Strains used in this year, one of three predominate subtypes of the Influenza A RNA virus that causes disease in humans, as the predominant cause of influenza virus caused illness. Influenza RNA viruses have the capacity to mutate rapidly, and each year we tend to see a different variant or group of variants that predominate.
Influenza B virus and its variants also can cause illness, but this year the A virus is causing most of the outbreaks. Effectiveness of the vaccination for the 2017–2018 season, there are three-component vaccines that contain an H1N1 component, an H3N2 component and a B/Victoria lineage component, and four-component vaccines that protect against these strains and a second Influenza B strain.

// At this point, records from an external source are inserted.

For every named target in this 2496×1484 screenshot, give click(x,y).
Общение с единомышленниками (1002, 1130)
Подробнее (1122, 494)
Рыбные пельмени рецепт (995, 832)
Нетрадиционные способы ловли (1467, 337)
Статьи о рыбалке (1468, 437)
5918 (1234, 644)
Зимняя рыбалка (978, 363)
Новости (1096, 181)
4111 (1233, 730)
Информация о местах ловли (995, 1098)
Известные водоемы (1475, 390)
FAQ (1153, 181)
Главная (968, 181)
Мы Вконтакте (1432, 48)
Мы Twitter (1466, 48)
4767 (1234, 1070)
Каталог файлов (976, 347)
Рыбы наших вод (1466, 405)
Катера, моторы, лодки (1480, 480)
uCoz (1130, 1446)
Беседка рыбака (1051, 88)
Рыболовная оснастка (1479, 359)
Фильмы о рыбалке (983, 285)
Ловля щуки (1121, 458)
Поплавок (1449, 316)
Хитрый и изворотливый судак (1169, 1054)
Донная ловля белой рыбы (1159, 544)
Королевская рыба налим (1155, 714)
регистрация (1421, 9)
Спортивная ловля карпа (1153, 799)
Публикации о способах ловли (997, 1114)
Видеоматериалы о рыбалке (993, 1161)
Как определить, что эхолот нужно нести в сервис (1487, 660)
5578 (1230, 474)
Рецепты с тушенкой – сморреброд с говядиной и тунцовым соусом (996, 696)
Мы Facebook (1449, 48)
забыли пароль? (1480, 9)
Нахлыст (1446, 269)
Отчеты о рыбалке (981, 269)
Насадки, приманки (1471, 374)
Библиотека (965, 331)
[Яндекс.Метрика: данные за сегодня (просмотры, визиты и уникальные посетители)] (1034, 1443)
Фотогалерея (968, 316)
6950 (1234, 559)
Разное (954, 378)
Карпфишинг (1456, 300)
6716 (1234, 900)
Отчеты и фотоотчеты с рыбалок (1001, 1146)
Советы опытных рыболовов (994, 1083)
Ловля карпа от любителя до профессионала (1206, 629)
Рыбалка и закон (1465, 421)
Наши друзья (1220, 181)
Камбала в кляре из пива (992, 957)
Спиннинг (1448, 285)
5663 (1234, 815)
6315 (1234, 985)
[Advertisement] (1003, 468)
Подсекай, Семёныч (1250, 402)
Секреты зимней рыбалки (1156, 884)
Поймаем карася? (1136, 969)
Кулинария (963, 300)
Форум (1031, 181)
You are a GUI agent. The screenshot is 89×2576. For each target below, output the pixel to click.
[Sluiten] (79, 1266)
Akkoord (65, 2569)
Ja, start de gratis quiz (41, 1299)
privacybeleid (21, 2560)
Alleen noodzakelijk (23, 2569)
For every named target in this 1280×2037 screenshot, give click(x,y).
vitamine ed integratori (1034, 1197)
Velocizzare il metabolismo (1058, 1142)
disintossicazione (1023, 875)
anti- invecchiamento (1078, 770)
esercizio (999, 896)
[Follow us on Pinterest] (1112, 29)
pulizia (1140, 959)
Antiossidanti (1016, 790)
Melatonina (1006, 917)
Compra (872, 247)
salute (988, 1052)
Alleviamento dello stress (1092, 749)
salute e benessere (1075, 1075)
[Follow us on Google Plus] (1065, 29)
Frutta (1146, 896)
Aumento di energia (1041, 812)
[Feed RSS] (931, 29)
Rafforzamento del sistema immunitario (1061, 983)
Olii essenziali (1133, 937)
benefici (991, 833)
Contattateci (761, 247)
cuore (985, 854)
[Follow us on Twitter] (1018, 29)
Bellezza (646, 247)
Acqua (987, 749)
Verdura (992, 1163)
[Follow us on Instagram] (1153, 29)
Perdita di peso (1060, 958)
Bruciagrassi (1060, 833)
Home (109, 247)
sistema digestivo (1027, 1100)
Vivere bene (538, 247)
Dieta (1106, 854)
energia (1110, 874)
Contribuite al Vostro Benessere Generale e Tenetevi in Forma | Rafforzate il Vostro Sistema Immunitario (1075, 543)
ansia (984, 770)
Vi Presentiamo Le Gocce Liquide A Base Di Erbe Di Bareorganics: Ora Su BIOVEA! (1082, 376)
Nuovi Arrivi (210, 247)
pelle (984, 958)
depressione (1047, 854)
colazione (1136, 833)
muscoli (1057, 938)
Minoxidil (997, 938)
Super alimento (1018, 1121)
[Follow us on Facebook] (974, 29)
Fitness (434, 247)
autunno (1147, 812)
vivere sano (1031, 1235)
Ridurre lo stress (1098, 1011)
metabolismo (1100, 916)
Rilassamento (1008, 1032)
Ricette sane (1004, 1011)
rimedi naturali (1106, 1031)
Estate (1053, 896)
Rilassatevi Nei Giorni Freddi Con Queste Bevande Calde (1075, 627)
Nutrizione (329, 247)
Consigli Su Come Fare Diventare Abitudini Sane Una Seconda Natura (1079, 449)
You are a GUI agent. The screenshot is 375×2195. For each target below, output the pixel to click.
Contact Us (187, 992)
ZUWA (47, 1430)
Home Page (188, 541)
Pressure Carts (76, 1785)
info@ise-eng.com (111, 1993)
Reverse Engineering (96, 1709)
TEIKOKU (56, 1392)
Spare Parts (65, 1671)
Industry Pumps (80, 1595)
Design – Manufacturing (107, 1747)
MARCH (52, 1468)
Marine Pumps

This year's vaccination is estimated to be between 10% to 30% effective. People should be vaccinated as it is recommended that people still get the flu vaccination if they have not already. Even though it is not as effective as it has been in previous years, the vaccination can reduce symptoms and duration even if people get the flu.
Sinus and ear infections are examples of moderate complications of flu, but a frequent serious complication, particularly in people with chronic lung disease, is pneumonia. In serious complications include inflammation of the heart, brain or muscle tissues, and multi-organ failure, such as respiratory and kidney failure.
A children and people over 65 are most vulnerable, the flu can have complications or be fatal to people of all ages. Women who are pregnant and people with diabetes and other chronic illnesses are also as vulnerable as children and the elderly. With vaccination, many people can be spared the misery associated with this disease, and vaccination is recommended for all ages.
Flu troubles people worldwide year-round, but is most widespread in locations during winter seasons. This means if you are travelling to southern hemisphere countries during their winter months and in the middle of peak flu season.